In in vivo systems, the in situ generated Sn-2 monoglycerides are solubilised by bile salts from the interface of water/oil drops and transported across the brush border cells of the gastro-intestinal system. This delivery mechanism provides a reestablishment of the solubility capacity of bile salts and a high yield of fat absorption. This process does not occur in the adopted gastro-intestinal system and therefore bile salt remains saturated with Sn-2 monoglycerides. Therefore, the accumulation of this reaction product at the interface controls the lipolysis. It has been reported that at least during the initial stages of fat digestion, the rate of lipolysis significantly exceeds the capacity to incorporate the resulting fatty acids and monoglycerides into mixed bile salt micelles49. Therefore these polar lipids accumulate at their site of origin, the oil–water interface, a self-regulation mechanism. Consequently, the high efficiency of fat digestion in in vivo systems is attributed to the transport mechanisms of interfacially active molecules from the interface of water/oil drops and further delivery of these molecules at the brush border cells. Any mechanism that affects bile salt solubility (e.g., ionic strength) should then affect the extension of fat digestion due to accumulation of non-cleavable interfacially active molecules at the water/oil interface.

Concluding Remarks

The effect of interfacial active molecules on the digestion of fat was studied in a model gastro-intestinal system. We show that gastric lipolysis is very sensitive to the presence of surfactants and that lipolysis of triglycerides is decreased in the presence of Sn-2 MC16, BLG, or LysoPC. This effect is attributed to substrate interfacial depletion by the more amphiphilic molecules. Our adopted mathematical model confirms that TC8 is replaced from the interface at low concentrations of monoglyceride.
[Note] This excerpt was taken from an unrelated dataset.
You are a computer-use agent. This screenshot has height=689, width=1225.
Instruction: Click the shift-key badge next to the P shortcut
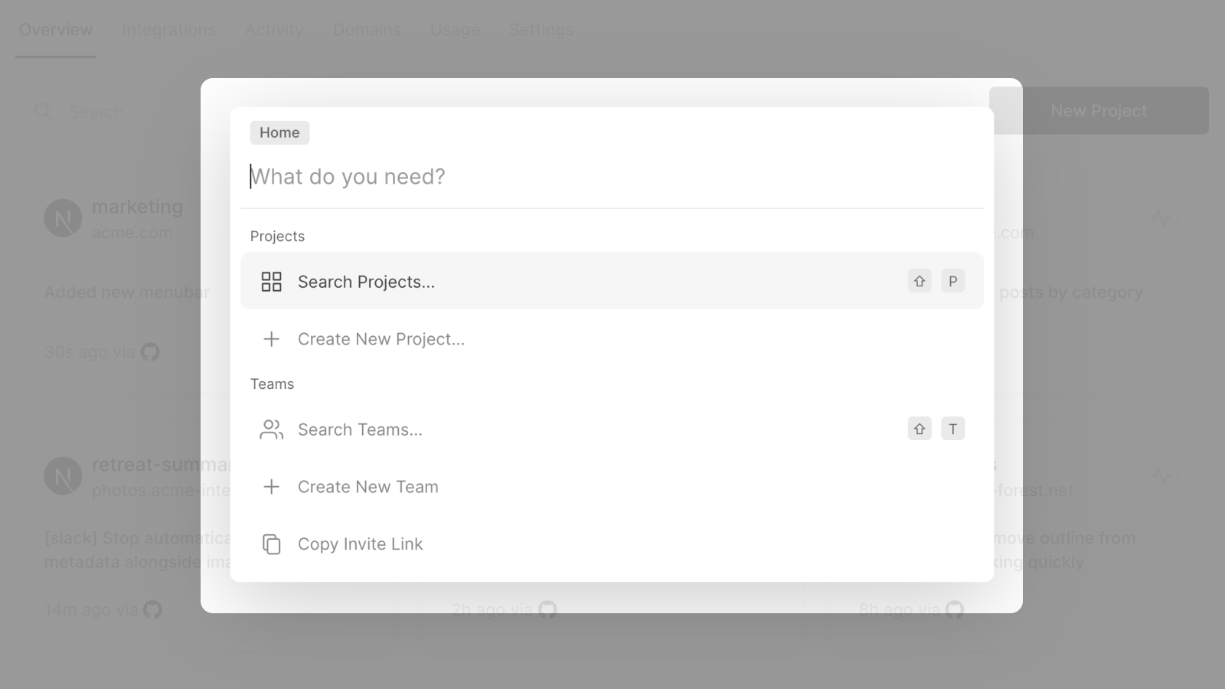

In the duodenum, the hydrolysis and solubilization of amphiphiles into bile salt micelles boosts lipolysis of triglycerides. This phenomenon is most likely crucial for lipase substrate accessibility and further extension of triglyceride hydrolysis. Interestingly enough, Sn-2 monopalmitin was shown to have a regulatory effect of lipolysis even in the presence of bile.

From our results, it is reasonable to conclude that the accumulation of highly interfacial active molecules in the lumen of the gastro-intestinal tract (e.g., due to problems of absorption), have a regulatory effect on the lipolysis. We anticipate that our findings provide a new approach for the control of fat metabolism which is central to health threats like obesity and diabetes mellitus II50 and important for the regulation of energy metabolism in general51.